LABUNGKARI, BP – Akibat banyaknya para pencari kerja untuk mendapatkan kartu kuning (Kartu Pencari Kerja), Dinas Tenaga Kerja dan Transmigrasi (Disnakertrans) Buton Tengah (Buteng) membuka pelayanan secara manual, dari sebelumnya pengurusan menggunakan sistem online kini menjadi offline.

Membludaknya pembuatan karya kuning, disebabkan kartu tersebut menjadi salah satu persyaratan yang harus dilampirkan dalam berkas pendaftaran Calon Pegawai Negeri Sipil (CPNS) di Pemerintah Kabupaten (Pemkab) Buteng.
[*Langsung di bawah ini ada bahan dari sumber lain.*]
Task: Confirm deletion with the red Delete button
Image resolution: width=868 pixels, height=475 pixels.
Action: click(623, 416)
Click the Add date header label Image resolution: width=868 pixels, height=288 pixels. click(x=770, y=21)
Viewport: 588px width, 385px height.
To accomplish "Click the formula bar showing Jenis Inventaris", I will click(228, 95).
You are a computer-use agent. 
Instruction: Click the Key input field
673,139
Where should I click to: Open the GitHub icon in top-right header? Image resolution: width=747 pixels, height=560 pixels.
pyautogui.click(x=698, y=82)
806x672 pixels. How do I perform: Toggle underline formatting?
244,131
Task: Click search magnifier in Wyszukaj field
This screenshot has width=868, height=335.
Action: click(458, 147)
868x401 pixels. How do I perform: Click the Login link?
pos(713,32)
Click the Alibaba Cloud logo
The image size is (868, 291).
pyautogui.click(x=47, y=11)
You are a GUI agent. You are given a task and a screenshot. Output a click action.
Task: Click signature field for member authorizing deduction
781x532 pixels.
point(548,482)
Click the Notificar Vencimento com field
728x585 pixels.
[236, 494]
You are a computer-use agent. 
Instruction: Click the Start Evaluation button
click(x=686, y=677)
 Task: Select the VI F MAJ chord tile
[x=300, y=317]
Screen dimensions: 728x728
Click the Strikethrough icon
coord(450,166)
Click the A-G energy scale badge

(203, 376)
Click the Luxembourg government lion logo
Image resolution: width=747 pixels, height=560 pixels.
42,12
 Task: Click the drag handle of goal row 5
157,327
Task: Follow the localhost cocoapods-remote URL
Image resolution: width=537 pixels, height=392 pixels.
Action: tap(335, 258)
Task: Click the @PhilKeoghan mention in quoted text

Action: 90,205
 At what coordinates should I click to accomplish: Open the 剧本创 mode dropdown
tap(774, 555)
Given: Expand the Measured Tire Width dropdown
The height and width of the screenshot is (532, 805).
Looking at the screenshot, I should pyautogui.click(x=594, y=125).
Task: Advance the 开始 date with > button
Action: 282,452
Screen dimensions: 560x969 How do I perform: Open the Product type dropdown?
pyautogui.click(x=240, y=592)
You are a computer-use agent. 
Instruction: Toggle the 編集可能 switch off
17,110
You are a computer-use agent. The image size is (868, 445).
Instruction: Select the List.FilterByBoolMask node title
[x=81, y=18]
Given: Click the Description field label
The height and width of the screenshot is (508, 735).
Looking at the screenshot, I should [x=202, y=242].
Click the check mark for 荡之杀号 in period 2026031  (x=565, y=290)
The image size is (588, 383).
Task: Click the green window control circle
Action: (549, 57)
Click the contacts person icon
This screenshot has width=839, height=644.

Kepala Disnakertrans Buteng, La Saripi saat dikonfirmasi beberapa awak media diruangannya, Rabu (20/11) mengatakan, pihaknya mengalihkan ke sistem secara offline, sebab keterbatasan jaringan. Apa bila dipaksakan, dikhawatirkan para pencari kerja tidak bisa terlayani dengan baik.

“Untuk batas pendaftaran CPNS pada 28 November mendatang. Saya juga sudah koordinasi dengan kepala BKPSDM Buteng agar semua pencari kerja bisa terlayani,” jelasnya.

Lanjutnya, hingga saat ini pemohon penerbitan kartu sudah kurang lebih ribuan, sedangkan yang diterbitkan secara online baru sebanyak 400 kartu. Sehingga, dengan keterbatasan waktu tersebut, pihaknya membuka sistem secara offline agar pelayanan lebih cepat dan maksimal. Selain itu, pihaknya akan bekerja dua kali sebab menerapkan sistem manual tersebut. Meski demikian, pihaknya tetap menjalankannya, sebab jangan sampai para peserta gugur karena akibat kartu kuning.

“Kami berharap para pemohon bisa kembali ke Disnakertrans, untuk menerbitkan kartu secara online meski sudah mengantongi kartu kuning secara manual,” tutupnya.